The politics surrounding biofuels and biomass-based power generation are so fraught with controversy that the Washington Post recently labeled bioenergy “a familiar obstacle to good policymaking.” Who could disagree, then, that decisions about which types of bioenergy to encourage should be based on dispassionate scientific analysis rather than the parochial interests of lawmakers? Instead of “picking winners,” shouldn’t we let lifecycle analyses (LCAs) sort out which fuels make environmental sense?

Maybe not. An important new study in the journal Science finds that agencies in the United States and Europe use LCAs in ways that obscure the extent to which policies that promote biofuel production “are relying on reductions in food consumption to generate GHG [greenhouse gas emissions] savings.” The study’s timing is auspicious, in that it tackles an issue that currently confronts the California Air Resources Board (ARB).

The new study—“Do biofuel policies seek to cut emissions by cutting food?”—examines the lifecycle models that ARB, the US Environmental Protection Agency, and the European Commission use to assess whether the net GHG emissions from biofuels meet the emission reduction requirements of California’s Low Carbon Fuel Standard, the US Renewable Fuel Standard, and Europe’s Renewable Energy Directive. Timothy Searchinger of Princeton University and the other modelers that authored the Science study note that when farm crops are used to make biofuel instead of food or animal feed, “some of the food may not be replaced, meaning that someone will eat less or less well.” The disruption in food and feed markets is felt primarily in developing countries: “any reduction in global food consumption is likely to disproportionately affect the some groups of the poor because they can less afford high food prices.”

What percentage of crops diverted to biofuel refineries are not replaced in the food market? After digging into the LCAs, the authors found

These models estimate that roughly 25 to 50% of the net calories in corn or wheat diverted [from food and feed markets] to ethanol are not replaced but instead come out of food and feed consumption … Replacing fewer crops leads to lower GHG emissions from [land use changes]. It also reduces direct emissions of carbon dioxide (CO2) by people and livestock.

The impact that reduced food consumption has on biofuels’ modeled emissions performance is, in a word, significant.
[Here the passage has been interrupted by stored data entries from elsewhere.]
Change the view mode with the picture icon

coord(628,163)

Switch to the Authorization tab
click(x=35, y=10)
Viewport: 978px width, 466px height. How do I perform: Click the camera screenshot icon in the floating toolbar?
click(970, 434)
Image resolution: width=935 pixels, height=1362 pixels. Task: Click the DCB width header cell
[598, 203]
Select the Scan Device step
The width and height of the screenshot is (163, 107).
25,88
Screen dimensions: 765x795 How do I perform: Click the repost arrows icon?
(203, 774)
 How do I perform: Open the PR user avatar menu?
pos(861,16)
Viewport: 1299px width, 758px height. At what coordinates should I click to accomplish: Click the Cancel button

According to the study:

Without crediting reduced food consumption, none of [the models relied upon by EPA, the European Commission, or California ARB] would project lower GHGs for ethanol than for gasoline …. In that sense, the lower GHGs for ethanol depend of reductions in food consumption.

 

When the US Congress and then-President George W. Bush drastically expanded the scope and duration of the Renewable Fuel Standard (RFS) in 2007, they agreed, somehow, that lifecycle greenhouse gas (GHG) emissions should be the key criterion for determining which biofuels qualified as “advanced” under the RFS. (A grandfathering provision in the legislation spares the vast majority of corn ethanol refiners from having to prove their product reduces GHG emission relative to gasoline; not coincidentally, EPA calculations analyzed here and here show that the net GHG emissions from corn ethanol produced during 2010-2015 exceed those from an energy equivalent volume of gasoline by 28%.) Other policies, including California’s LCFS and Europe’s Renewable Energy Directive, followed suit by preferencing biofuel types based on an assessment of the fuels’ lifecycle GHG emissions.

Environmental groups like the the one I work for have long supported the use of LCAs to model the net GHG emissions associated with the production of different biofuels. In theory, lifecycle analysis helps steer investment toward climate-beneficial technologies and provides regulators with a transparent method for ensuring that their policies are promoting biofuels that either meet minimum performance benchmarks (in the case of the RFS) or reduce GHG emissions more efficiently than other fuel options (in the case of the LCFS). In theory, rewarding biofuels based on their LCA-modeled emissions performance makes more sense then trying to pick winners, given how inept we’ve proven to be at predicting how biofuels will impact other markets or when biofuels will become commercially available. And, at least in theory, LCA-backed policies that become more stringent over time will eventually dislodge corn ethanol and the other kinds of conventional biofuels that are most disruptive to food markets.

In practice, however, the reliance on LCA to regulate biofuels has become so problematic—and, occasionally, so misleading—that a once-heretical proposal is beginning to gain steam: Would we be better off trying to pick winners after all?

 

The internal mechanics of the models used to project biofuels’ lifecycle emissions—especially the models that attempt to quantify the emissions resulting from indirect land use change (ILUC) and other market-mediated impacts—are so monstrously complex that even the people who designed them can be hard-pressed to explain certain outputs. One recent and especially troubling example (described in more detail here) involves the extent to which water availability governs the geography of agricultural expansion. Researchers at Purdue University determined that the lifecycle model they developed “likely underestimated induced land use emissions due to ethanol production by more than one quarter,” due to its inability to account for irrigation constraints. However, when California ARB attempted to retool its own version of the Purdue model to account for water availability, the change in estimated emissions was negligible. It’s not clear why.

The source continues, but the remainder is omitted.